Both parties make this demand in their motions for resolution to the Declaration on the General State Account corresponding to the fiscal year 2024, which will have to be debated in the Joint Committee (Congress-Senate) for relations with the Court of Auditors, where PP and Vox have an absolute majority. A closed-door meeting of the subcommittee is already scheduled for next Tuesday, June 16.
The initiative of Santiago Abascal's party proposes returning the declaration to the Court of Auditors, alleging various reasons, including the lack of General State Budgets, the Government's resort to continuous budgetary modifications, the risks associated with these alterations, the deterioration of public finances, and the dissenting opinion issued by a counselor of the Court of Auditors on said declaration.

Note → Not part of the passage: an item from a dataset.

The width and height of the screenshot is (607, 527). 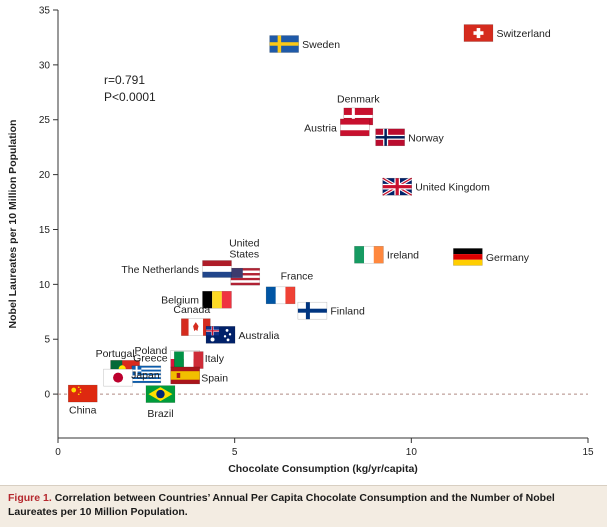 What do you see at coordinates (160, 270) in the screenshot?
I see `label-netherlands: The Netherlands` at bounding box center [160, 270].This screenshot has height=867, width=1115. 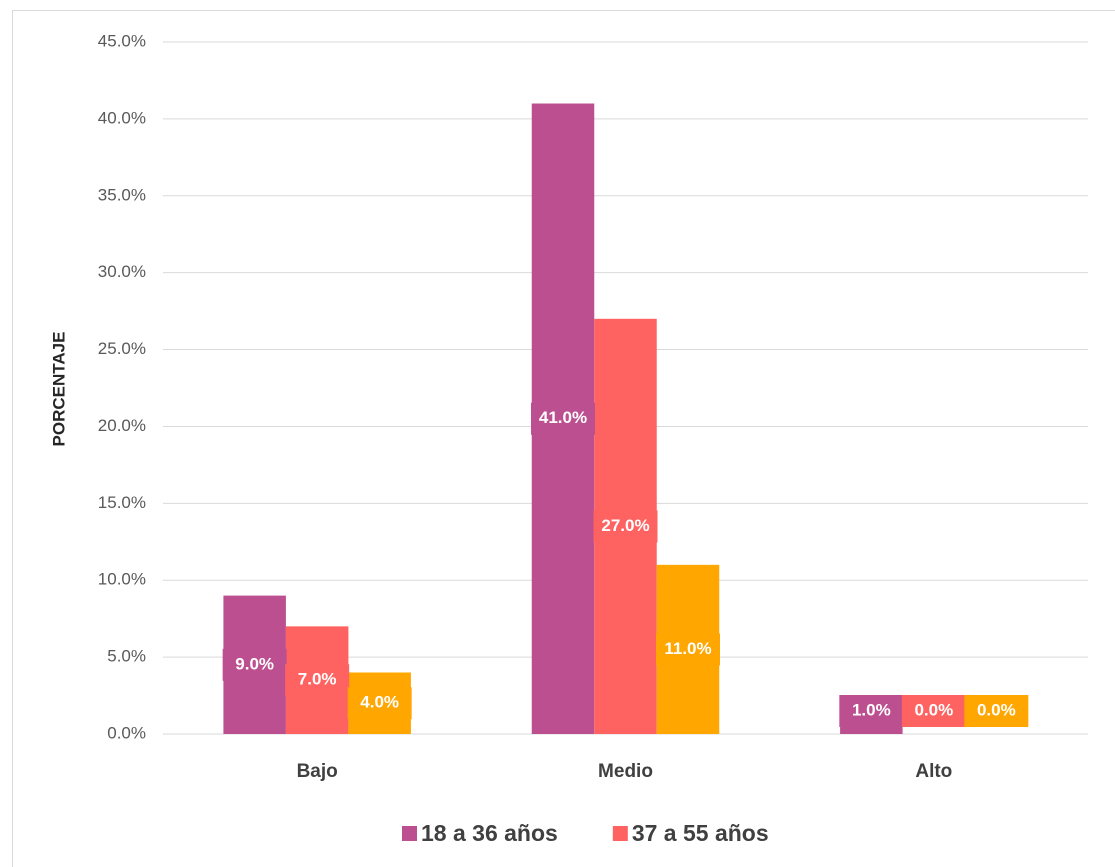 I want to click on data-label: 1.0%, so click(x=872, y=710).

As for the proposal registered by Alberto Núñez Feijóo's group, it also calls for the return of the declaration to the Court of Auditors and for the auditing body to subsequently prepare, within a period that is "non-extendable and inexcusable" of three months, a specific report detailing the consequences of keeping the accounts without updated Budgets.
A possible rejection without recent precedent
If Congress ultimately opts to reject the General State Account, it would be an unusual event in recent times. Just a year ago, the report of the Court of Auditors was unanimously supported within the body itself and subsequently ratified in Parliament without objections.

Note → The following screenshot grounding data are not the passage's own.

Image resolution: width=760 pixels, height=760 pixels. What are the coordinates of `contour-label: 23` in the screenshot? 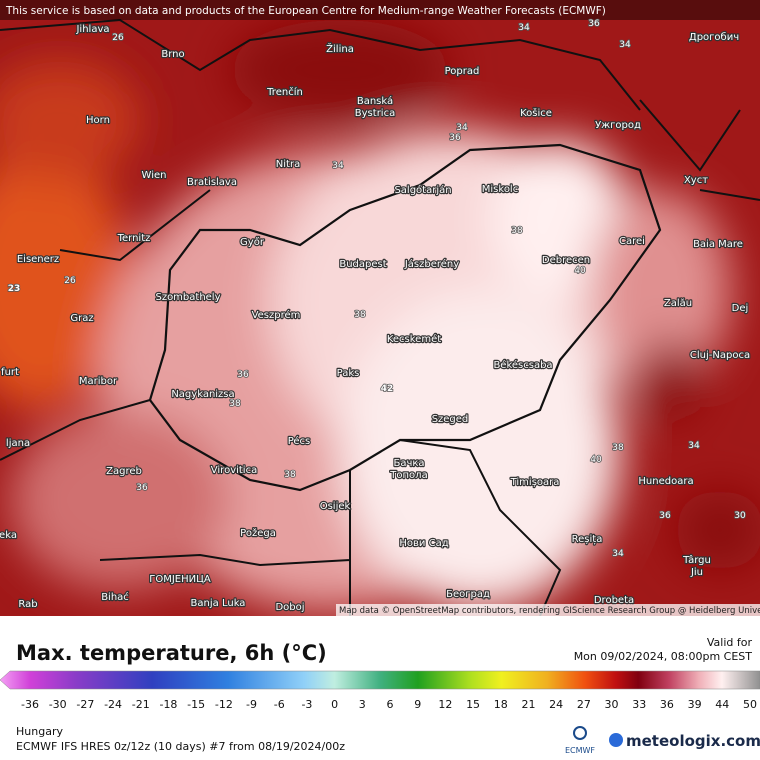 It's located at (14, 289).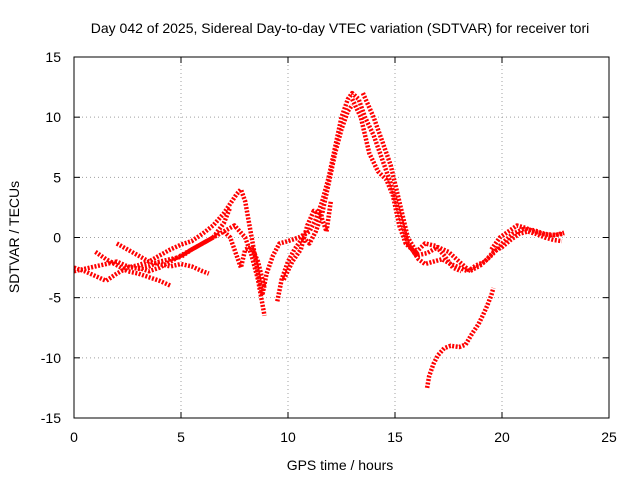 This screenshot has height=480, width=640. Describe the element at coordinates (57, 177) in the screenshot. I see `y-tick-label: 5` at that location. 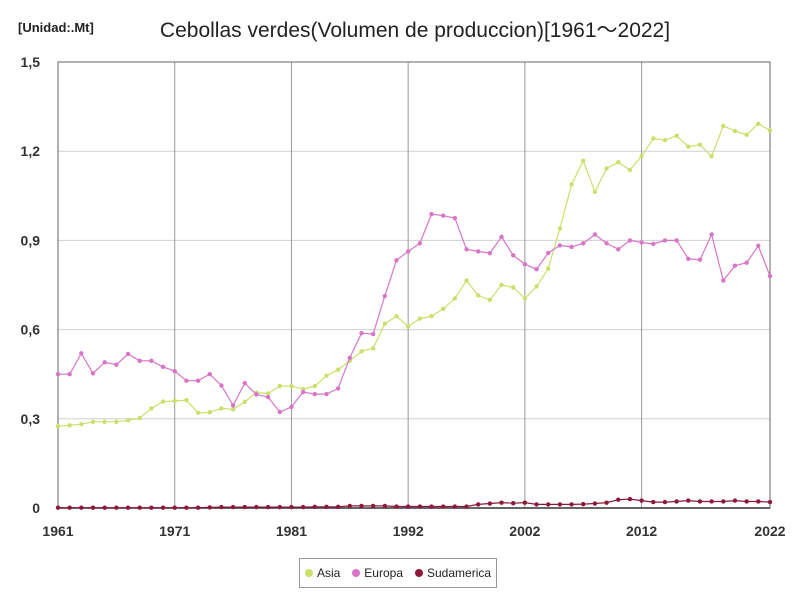 I want to click on y-tick-label: 0, so click(x=36, y=508).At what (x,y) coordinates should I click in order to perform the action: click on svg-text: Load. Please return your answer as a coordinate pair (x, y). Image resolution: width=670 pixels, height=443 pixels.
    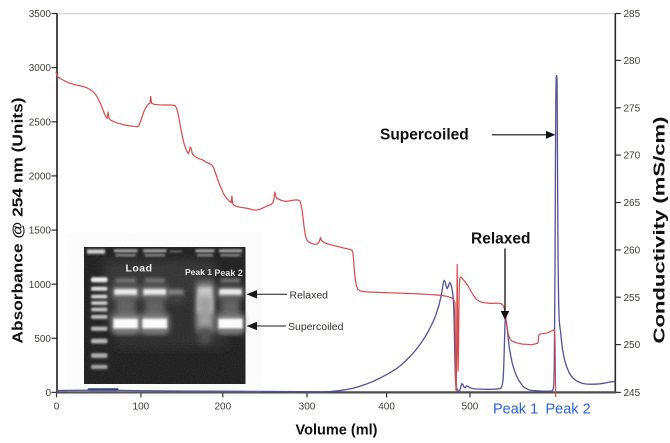
    Looking at the image, I should click on (138, 269).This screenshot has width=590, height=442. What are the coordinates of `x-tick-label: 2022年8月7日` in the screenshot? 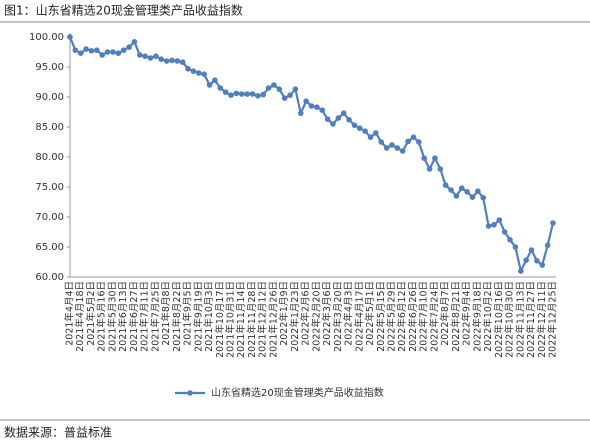 It's located at (445, 314). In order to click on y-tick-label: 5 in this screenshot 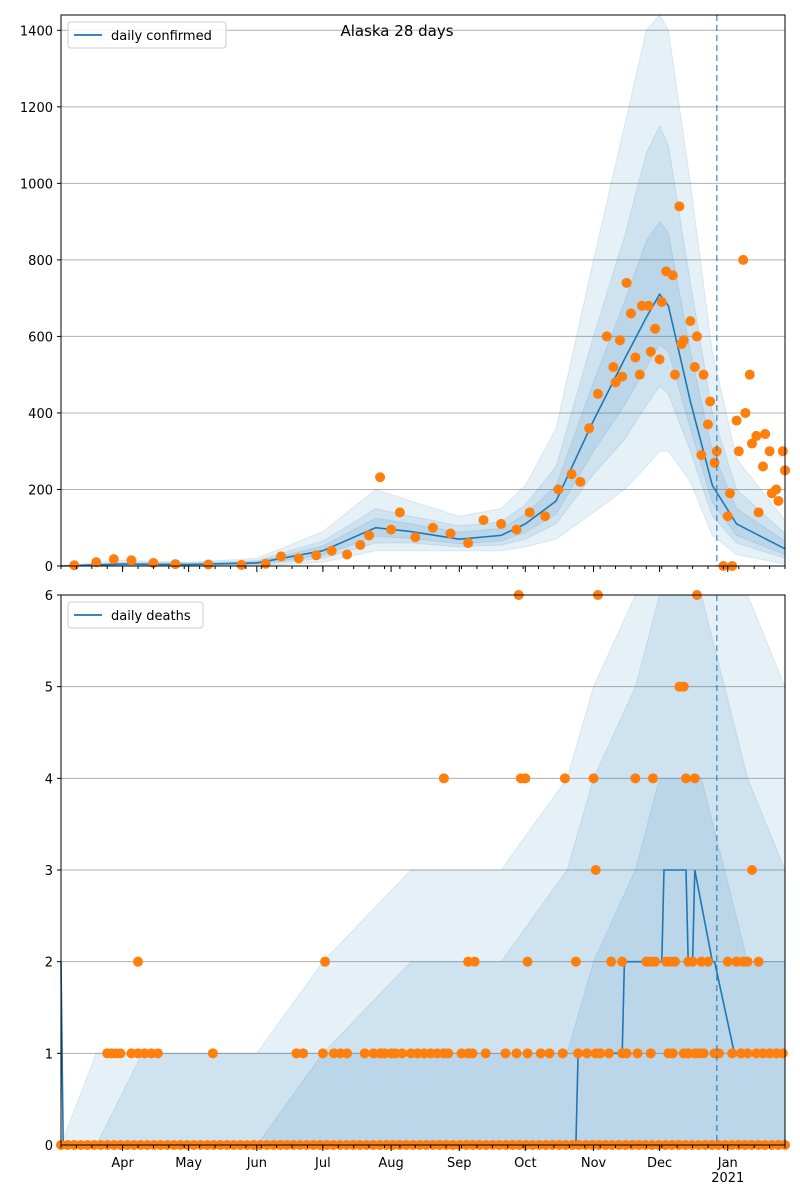, I will do `click(49, 688)`.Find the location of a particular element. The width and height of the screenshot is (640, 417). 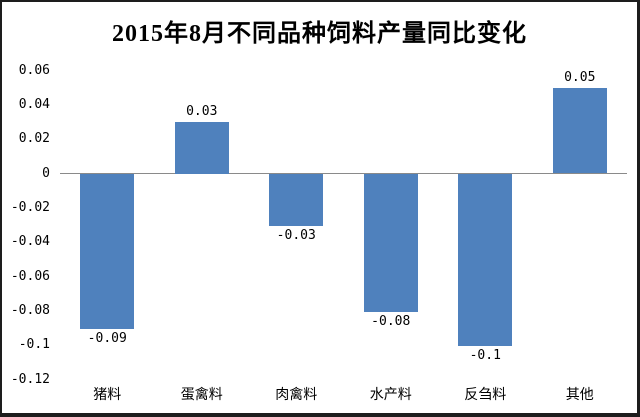

category-label-肉禽料: 肉禽料 is located at coordinates (296, 394).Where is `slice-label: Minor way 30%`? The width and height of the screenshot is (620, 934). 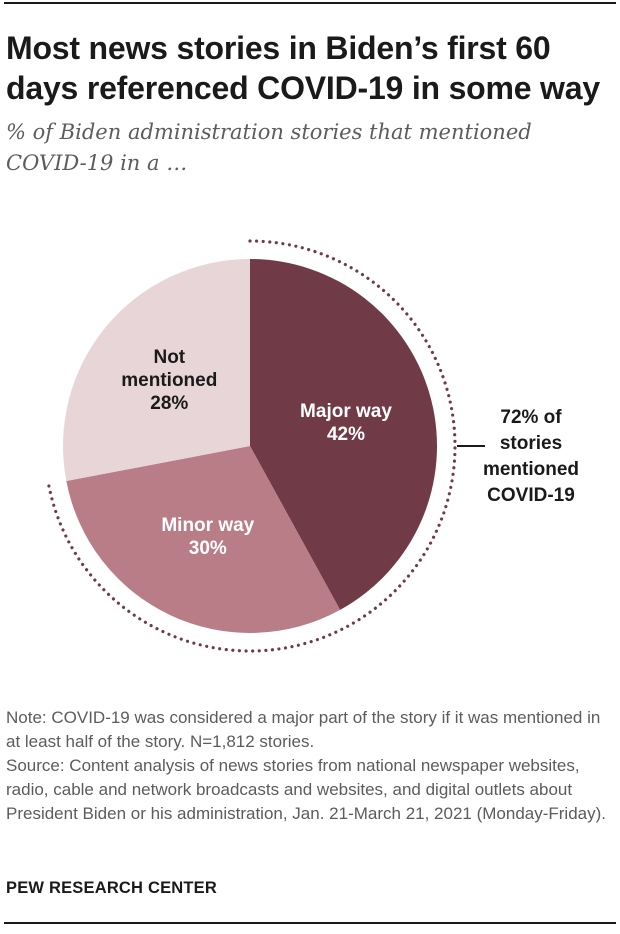 slice-label: Minor way 30% is located at coordinates (208, 537).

The PSOE has also presented its motions for resolution, but in no case does it propose returning the declaration to the Court of Auditors or condemning the lack of Budgets. It is limited to urging the Government to adopt the necessary measures to correct the caveats and deficiencies that the auditing body may have pointed out in the declaration.
When presenting the report last Tuesday, the president of the Court, Enriqueta Chicano, specified that the body's reproach was not due to European funds having been allocated to inadequate purposes, but rather to the fact that a budgetary modification of service 50 of European funds was resorted to in a prolonged fiscal year.
The Court is already analyzing the impact of the budget extension
Chicano also advanced the possibility of commissioning a "legal-technical" study on the implications that budget extensions have on the management of public accounts, taking into account that the country has had its Budgets extended since 2023.
The way the Government managed European funds and the warning from the Court of Auditors motivated the Declaration of the General Account to be approved with a dissenting particular vote from one of the councilors. Six other councilors also issued particular votes, but in their case, concurring explanatory votes, meaning favorable to the agreement although with nuances.
On this point, Chicano stressed that the dissenting vote did not constitute an "unprecedented" circumstance and emphasized that the existence of a particular vote does not modify the position approved by the Plenary, which was a majority one. The president also detailed that the discrepancy of the councilor who opposed focused on the "technical treatment of a specific budgetary modification."
Finally, the president of the Court censured the partisan use of the matter, lamenting the reputational impact generated by a mere "political framing" and the "distortion" in public perception and media debate, which in her opinion projected a "bad image of Spain that has been given from Spain."